Anesth Analg. 1998 Feb;86(2):387-91. doi: 10.1097/00000539-199802000-00032.
Since 1993, we have progressively adopted three techniques to reduce transfusion requirements during major orthopedic surgery: red-cell scavenging, acute normovolemic hemodilution, and active patient warming. We retrospectively evaluated all 821 elective hip and knee arthroplasties performed in our institution beginning with July 1993. Target minimal hematocrits were guided by patient ages and cardiovascular status. The first approximately 500-mL blood loss was replaced with crystalloid at a ratio of 3 mL for each milliliter of blood loss. Additional blood loss was replaced with colloid, hemodilution blood (when available), and scavenged red cells (when available).
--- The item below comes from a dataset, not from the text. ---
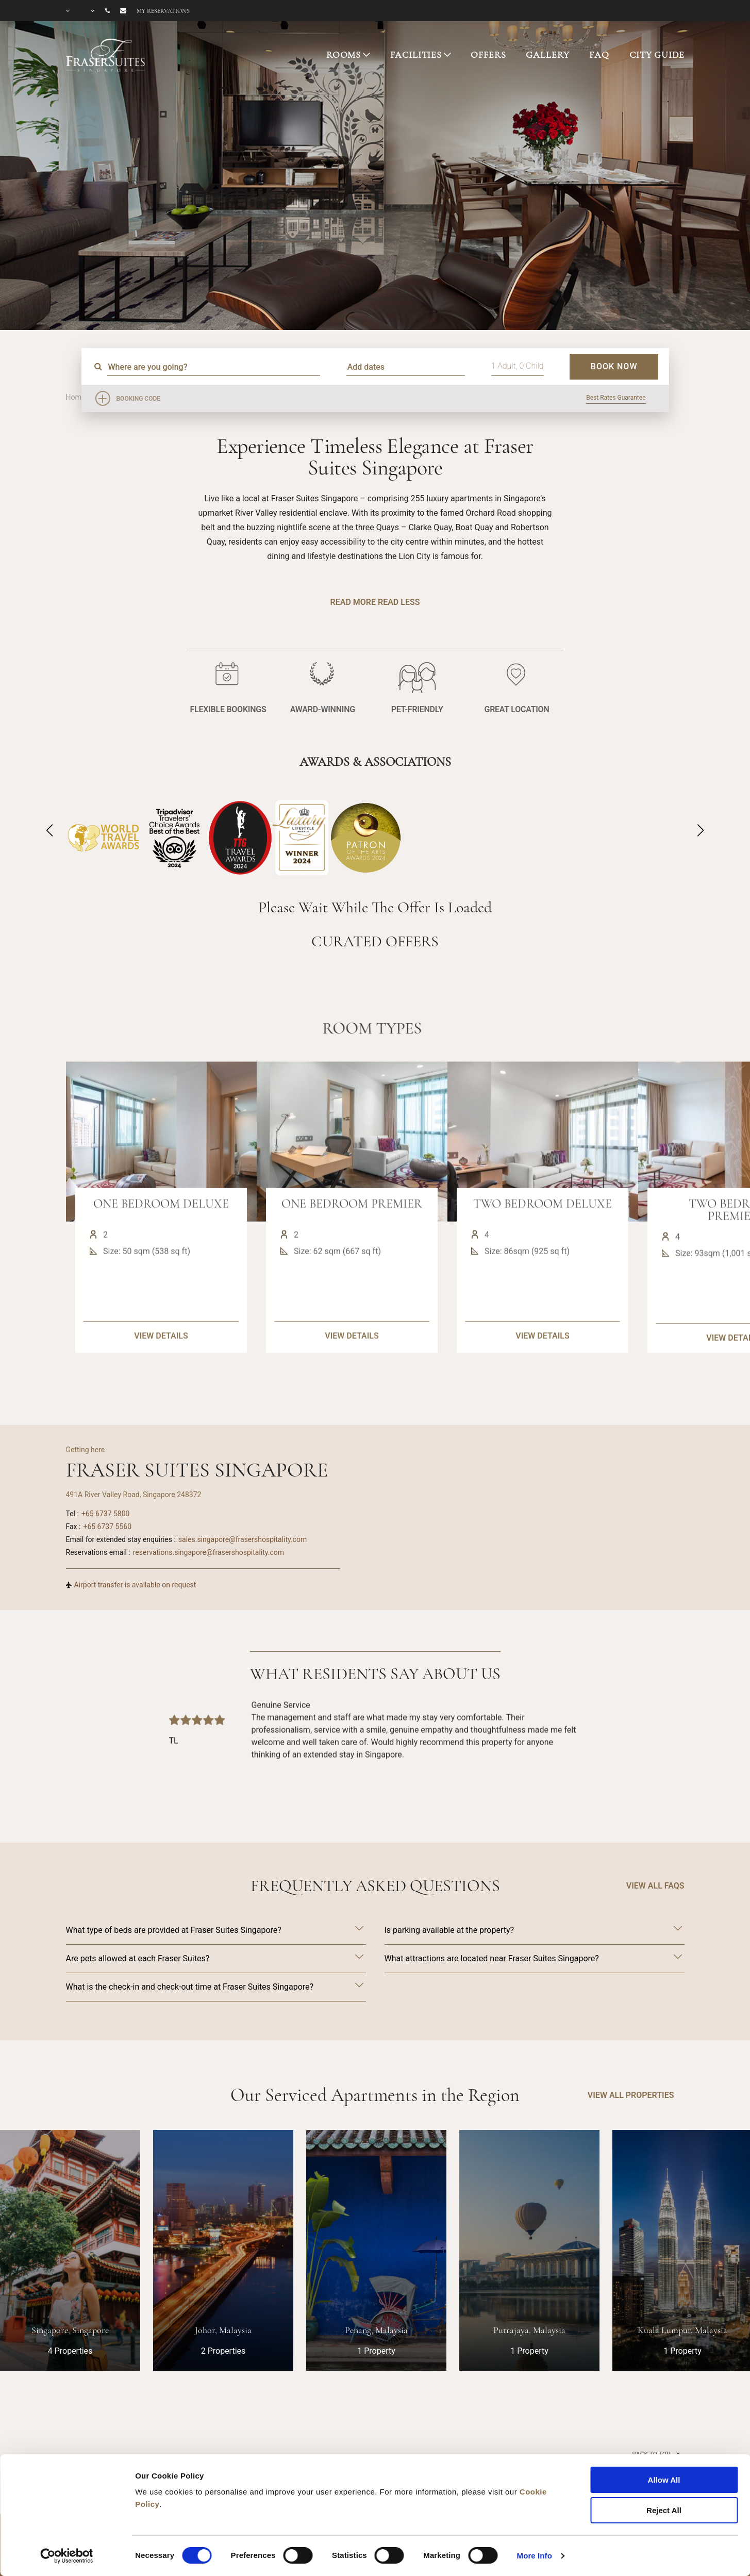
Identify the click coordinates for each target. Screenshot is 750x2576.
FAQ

Allogenic transfusions were then administered as necessary to maintain target hematocrits, which were prospectively defined based on the patient ages and cardiovascular health. Univariate analysis was applied initially. Significant predictors of transfusion requirement were subsequently entered into a stepwise multiple regression to account for confounding factors, including age, type of anesthesia (regional versus general) and type of surgery (primary versus hardware replacement). Postoperative hemoglobin concentrations were similar over the years of study and among the patients given each treatment. During the study period, allogenic blood requirements decreased from 1.3 +/- 1.7 U/patient to 0.6 +/- 1.4 U/patient (mean +/- SD). Both univariate and regression analyses indicated that each treatment significantly reduced transfusion requirements (P < 0.05). We conclude that red-cell scavenging, hemodilution, and active cutaneous warming each reduce allogenic blood requirements during hip and knee arthroplasties.
We retrospectively evaluated three strategies to reduce overall blood loss: red-cell scavenging, acute normovolemic hemodilution, and active patient warming. During the study period, allogenic blood requirements decreased by a factor of 2. Each treatment contributed to this reduction. We therefore conclude that each treatment reduces allogenic blood requirements during hip and knee arthroplasties.
自1993年以来,我们逐步采用了三种技术来减少大型骨科手术期间的输血需求:红细胞回收、急性等容血液稀释和患者主动保暖。我们回顾性评估了自1993年7月起在本机构进行的所有821例择期髋关节和膝关节置换术。目标最低血细胞比容根据患者年龄和心血管状况来指导。最初约500毫升的失血以每毫升失血3毫升晶体液的比例进行补充。额外的失血则用胶体液、稀释血液(如有)和回收的红细胞(如有)进行补充。然后根据需要输注异体血以维持目标血细胞比容,目标血细胞比容是根据患者年龄和心血管健康状况预先确定的。最初进行单因素分析。随后将输血需求的显著预测因素纳入逐步多元回归,以考虑混杂因素,包括年龄、麻醉类型(区域麻醉与全身麻醉)和手术类型(初次手术与翻修手术)。在研究的几年中以及接受每种治疗的患者中,术后血红蛋白浓度相似。在研究期间,异体血需求量从1.3±1.7单位/患者降至0.6±1.4单位/患者(均值±标准差)。单因素分析和回归分析均表明,每种治疗均显著降低了输血需求(P<0.05)。我们得出结论,红细胞回收、血液稀释和主动皮肤保暖均可减少髋关节和膝关节置换术中的异体血需求。
我们回顾性评估了三种减少总体失血的策略:红细胞回收、急性等容血液稀释和患者主动保暖。在研究期间,异体血需求量减少了一半。每种治疗都促成了这种减少。因此,我们得出结论,每种治疗均可减少髋关节和膝关节置换术中的异体血需求。